Start of Records for this task

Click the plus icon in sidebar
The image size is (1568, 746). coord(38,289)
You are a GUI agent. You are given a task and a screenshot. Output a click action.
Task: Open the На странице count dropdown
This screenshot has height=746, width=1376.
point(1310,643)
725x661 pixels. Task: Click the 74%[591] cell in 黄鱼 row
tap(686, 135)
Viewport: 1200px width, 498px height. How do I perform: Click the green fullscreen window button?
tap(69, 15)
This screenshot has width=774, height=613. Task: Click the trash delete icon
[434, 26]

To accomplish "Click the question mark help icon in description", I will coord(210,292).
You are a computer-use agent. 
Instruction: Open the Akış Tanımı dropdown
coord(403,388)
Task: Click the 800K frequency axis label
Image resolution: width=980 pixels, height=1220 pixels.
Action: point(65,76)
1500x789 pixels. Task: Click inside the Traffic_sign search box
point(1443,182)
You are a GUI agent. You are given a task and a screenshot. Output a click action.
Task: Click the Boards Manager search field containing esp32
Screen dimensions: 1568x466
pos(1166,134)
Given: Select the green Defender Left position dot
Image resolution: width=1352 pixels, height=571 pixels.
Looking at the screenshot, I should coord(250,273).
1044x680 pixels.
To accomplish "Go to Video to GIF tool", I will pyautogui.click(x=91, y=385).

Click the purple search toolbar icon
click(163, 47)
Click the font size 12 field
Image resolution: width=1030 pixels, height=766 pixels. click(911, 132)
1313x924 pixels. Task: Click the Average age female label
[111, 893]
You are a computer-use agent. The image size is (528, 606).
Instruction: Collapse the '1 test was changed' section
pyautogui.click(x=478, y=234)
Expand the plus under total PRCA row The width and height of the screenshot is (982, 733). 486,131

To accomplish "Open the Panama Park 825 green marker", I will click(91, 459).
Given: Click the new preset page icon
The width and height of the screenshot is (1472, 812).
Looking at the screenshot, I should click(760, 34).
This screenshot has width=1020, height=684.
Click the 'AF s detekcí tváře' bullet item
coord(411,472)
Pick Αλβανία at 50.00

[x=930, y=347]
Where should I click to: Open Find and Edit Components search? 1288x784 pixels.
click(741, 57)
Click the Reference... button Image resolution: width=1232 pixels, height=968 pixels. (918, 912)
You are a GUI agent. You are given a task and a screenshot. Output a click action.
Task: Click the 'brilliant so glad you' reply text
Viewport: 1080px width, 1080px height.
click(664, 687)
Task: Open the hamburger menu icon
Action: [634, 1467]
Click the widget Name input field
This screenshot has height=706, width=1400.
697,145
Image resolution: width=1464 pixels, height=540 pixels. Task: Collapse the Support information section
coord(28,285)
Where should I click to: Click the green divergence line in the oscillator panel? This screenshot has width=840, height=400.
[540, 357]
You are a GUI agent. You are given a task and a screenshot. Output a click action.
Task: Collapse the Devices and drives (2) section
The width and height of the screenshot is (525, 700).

End of Records for this task

### What you are asked to do
All that is wanted is the stretch of lines above from the one containing "Task: Open the На странице count dropdown" through the one containing "Task: Click the 800K frequency axis label", duplicated exactly.

### Written answer
Task: Open the На странице count dropdown
This screenshot has height=746, width=1376.
point(1310,643)
725x661 pixels. Task: Click the 74%[591] cell in 黄鱼 row
tap(686, 135)
Viewport: 1200px width, 498px height. How do I perform: Click the green fullscreen window button?
tap(69, 15)
This screenshot has width=774, height=613. Task: Click the trash delete icon
[434, 26]

To accomplish "Click the question mark help icon in description", I will coord(210,292).
You are a computer-use agent. 
Instruction: Open the Akış Tanımı dropdown
coord(403,388)
Task: Click the 800K frequency axis label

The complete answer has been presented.